-- Given data follows --

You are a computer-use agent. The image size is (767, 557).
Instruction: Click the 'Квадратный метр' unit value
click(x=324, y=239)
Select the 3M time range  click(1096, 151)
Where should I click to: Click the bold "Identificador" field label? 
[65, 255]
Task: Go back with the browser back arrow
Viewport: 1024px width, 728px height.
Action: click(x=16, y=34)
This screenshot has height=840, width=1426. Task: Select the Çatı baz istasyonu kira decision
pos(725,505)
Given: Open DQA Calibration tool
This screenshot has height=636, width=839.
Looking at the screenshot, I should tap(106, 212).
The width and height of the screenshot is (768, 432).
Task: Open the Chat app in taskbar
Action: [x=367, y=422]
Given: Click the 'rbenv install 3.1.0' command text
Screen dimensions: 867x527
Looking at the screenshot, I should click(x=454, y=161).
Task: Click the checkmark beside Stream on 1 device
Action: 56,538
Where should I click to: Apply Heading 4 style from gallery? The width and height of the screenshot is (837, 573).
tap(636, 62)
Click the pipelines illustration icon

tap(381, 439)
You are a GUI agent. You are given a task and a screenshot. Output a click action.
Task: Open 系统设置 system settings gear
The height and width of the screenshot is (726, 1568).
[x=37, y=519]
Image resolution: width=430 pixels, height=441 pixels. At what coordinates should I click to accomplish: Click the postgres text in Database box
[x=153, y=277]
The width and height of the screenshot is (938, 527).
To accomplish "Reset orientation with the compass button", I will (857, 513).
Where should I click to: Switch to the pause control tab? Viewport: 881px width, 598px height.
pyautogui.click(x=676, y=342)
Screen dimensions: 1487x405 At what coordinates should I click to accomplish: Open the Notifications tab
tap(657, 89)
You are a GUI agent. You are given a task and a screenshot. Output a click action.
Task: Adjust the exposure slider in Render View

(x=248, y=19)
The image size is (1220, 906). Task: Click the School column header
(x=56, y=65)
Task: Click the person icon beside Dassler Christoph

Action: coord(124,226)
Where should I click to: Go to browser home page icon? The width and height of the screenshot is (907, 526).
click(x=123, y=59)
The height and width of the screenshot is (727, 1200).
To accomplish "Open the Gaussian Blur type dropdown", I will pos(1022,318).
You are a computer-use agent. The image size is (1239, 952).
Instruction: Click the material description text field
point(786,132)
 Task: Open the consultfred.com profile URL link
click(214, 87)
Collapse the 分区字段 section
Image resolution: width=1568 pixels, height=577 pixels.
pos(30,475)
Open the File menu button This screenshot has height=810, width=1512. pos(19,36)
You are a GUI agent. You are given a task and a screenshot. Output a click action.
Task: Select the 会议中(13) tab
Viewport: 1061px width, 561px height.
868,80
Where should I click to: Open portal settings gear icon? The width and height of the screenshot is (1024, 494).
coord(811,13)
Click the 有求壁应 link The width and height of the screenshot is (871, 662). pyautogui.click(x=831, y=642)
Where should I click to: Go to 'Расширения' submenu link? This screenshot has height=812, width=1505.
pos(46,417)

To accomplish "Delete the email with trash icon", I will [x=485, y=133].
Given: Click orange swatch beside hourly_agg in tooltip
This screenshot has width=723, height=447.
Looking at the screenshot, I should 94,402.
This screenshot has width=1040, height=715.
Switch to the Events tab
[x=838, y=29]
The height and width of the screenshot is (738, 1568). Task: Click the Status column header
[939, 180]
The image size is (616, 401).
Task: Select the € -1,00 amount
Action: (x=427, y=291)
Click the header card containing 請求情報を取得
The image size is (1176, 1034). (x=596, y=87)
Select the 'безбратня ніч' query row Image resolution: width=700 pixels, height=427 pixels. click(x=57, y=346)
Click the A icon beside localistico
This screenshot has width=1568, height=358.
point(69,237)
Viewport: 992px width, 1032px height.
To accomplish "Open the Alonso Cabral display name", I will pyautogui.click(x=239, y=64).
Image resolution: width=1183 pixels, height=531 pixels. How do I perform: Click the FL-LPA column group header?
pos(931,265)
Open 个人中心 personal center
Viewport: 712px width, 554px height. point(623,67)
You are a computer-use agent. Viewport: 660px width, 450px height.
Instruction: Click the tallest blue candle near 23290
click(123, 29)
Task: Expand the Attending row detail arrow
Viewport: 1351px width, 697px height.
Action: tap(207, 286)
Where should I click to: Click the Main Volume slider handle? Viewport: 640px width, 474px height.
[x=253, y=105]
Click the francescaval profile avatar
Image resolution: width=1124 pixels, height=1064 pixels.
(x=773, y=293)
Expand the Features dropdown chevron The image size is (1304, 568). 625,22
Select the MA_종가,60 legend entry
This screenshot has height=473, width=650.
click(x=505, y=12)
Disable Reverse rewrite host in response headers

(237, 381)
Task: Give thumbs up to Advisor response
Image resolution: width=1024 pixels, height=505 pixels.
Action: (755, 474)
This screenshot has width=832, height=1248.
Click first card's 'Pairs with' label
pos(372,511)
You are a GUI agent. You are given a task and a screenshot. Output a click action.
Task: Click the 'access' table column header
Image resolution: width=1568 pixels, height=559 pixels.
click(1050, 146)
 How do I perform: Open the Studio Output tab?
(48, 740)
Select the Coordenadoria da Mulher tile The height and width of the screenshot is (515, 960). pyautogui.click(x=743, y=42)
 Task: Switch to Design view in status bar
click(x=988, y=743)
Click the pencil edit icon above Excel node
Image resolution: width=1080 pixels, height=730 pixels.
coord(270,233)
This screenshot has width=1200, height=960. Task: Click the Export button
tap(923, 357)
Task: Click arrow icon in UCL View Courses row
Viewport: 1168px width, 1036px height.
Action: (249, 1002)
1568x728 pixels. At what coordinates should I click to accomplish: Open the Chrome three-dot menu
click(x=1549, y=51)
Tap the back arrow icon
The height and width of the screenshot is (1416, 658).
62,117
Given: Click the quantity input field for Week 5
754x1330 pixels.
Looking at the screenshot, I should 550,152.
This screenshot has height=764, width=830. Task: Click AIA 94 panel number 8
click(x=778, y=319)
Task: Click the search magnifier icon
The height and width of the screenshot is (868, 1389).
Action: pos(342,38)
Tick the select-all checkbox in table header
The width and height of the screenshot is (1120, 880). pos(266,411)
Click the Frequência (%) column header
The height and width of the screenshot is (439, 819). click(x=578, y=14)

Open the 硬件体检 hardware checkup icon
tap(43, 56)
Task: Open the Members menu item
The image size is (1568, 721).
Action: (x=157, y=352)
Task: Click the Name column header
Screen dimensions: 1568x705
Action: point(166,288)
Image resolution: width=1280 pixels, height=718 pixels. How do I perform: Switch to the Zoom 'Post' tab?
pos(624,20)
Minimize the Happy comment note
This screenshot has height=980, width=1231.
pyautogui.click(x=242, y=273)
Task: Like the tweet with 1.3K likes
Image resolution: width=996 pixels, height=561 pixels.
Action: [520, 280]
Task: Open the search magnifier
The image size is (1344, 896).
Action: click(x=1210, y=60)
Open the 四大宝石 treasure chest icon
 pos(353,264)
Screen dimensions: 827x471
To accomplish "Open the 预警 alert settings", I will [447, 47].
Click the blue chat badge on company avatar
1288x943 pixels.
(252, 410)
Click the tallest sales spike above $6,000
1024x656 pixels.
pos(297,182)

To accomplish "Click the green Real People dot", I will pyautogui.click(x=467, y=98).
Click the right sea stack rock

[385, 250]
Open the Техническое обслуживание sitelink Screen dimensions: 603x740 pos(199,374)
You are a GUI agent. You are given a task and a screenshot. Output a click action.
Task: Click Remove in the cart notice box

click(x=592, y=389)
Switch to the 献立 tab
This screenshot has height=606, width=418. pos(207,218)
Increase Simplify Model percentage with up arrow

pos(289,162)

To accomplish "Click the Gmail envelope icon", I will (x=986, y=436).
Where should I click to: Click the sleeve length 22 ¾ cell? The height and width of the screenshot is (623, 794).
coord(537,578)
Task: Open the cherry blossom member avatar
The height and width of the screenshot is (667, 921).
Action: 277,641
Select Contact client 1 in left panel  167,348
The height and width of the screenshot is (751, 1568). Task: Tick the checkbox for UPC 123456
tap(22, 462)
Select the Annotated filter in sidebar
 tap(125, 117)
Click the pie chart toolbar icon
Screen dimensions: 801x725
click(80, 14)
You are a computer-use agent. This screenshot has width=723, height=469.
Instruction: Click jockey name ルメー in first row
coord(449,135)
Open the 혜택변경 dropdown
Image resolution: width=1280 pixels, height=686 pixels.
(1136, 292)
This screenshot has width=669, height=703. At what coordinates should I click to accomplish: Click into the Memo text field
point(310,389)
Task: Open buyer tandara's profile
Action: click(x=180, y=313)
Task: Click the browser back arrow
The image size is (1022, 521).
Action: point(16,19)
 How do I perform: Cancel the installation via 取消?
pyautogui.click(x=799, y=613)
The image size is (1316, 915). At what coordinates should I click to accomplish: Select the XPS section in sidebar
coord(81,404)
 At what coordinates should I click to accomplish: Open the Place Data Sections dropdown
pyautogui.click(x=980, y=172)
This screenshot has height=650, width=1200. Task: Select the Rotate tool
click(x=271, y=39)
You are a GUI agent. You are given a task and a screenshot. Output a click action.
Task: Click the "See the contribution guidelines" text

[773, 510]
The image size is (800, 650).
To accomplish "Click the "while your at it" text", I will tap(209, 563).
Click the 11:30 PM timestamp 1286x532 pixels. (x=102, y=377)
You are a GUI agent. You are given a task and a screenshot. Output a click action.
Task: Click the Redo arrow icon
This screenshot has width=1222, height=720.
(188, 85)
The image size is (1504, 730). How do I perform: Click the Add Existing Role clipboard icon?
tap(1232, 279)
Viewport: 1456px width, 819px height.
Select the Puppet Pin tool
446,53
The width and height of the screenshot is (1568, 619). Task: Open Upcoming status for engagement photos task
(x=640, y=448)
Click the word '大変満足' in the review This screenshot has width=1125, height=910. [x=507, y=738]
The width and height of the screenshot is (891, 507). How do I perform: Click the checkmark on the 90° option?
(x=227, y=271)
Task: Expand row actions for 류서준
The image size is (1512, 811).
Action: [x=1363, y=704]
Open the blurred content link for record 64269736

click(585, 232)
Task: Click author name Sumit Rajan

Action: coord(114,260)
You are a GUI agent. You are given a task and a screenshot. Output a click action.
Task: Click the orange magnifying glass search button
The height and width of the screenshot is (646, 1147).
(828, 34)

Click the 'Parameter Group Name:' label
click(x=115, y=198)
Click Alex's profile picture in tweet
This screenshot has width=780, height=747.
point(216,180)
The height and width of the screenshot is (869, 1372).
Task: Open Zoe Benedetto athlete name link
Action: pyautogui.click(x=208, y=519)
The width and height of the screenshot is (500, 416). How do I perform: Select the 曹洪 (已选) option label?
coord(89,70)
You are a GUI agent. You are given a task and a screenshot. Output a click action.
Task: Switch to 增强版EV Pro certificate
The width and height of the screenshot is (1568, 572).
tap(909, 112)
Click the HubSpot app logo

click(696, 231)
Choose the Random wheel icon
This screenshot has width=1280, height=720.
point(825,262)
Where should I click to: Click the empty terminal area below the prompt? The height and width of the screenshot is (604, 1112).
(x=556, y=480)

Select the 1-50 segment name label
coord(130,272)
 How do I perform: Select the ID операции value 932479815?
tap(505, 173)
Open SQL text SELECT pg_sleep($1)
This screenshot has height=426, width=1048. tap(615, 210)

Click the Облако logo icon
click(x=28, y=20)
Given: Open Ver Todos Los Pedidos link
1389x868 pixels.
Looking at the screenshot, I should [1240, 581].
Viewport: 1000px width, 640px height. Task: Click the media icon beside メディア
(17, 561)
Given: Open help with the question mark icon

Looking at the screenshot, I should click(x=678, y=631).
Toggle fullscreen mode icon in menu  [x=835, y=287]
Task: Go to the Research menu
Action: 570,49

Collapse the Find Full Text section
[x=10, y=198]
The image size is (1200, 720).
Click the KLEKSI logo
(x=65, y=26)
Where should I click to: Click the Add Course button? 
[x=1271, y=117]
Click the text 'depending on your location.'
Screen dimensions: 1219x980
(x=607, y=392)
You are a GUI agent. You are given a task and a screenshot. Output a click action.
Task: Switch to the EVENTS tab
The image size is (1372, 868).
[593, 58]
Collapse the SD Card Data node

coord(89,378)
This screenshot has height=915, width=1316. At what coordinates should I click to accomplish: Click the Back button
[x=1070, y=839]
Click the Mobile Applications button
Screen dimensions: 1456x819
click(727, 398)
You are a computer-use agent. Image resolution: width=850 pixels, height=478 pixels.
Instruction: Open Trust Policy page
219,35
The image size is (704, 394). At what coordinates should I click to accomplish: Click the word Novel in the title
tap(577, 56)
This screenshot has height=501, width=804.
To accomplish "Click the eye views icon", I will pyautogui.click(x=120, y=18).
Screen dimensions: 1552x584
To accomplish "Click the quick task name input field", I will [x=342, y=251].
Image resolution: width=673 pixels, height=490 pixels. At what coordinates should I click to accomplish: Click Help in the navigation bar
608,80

-- Given data concluded --

▶ Required work: Which lines should be output? Exactly those from the first line of the data through the line containing "Task: Go back with the browser back arrow", inclusive.

▶ Written response:
You are a computer-use agent. The image size is (767, 557).
Instruction: Click the 'Квадратный метр' unit value
click(x=324, y=239)
Select the 3M time range  click(1096, 151)
Where should I click to: Click the bold "Identificador" field label? 
[65, 255]
Task: Go back with the browser back arrow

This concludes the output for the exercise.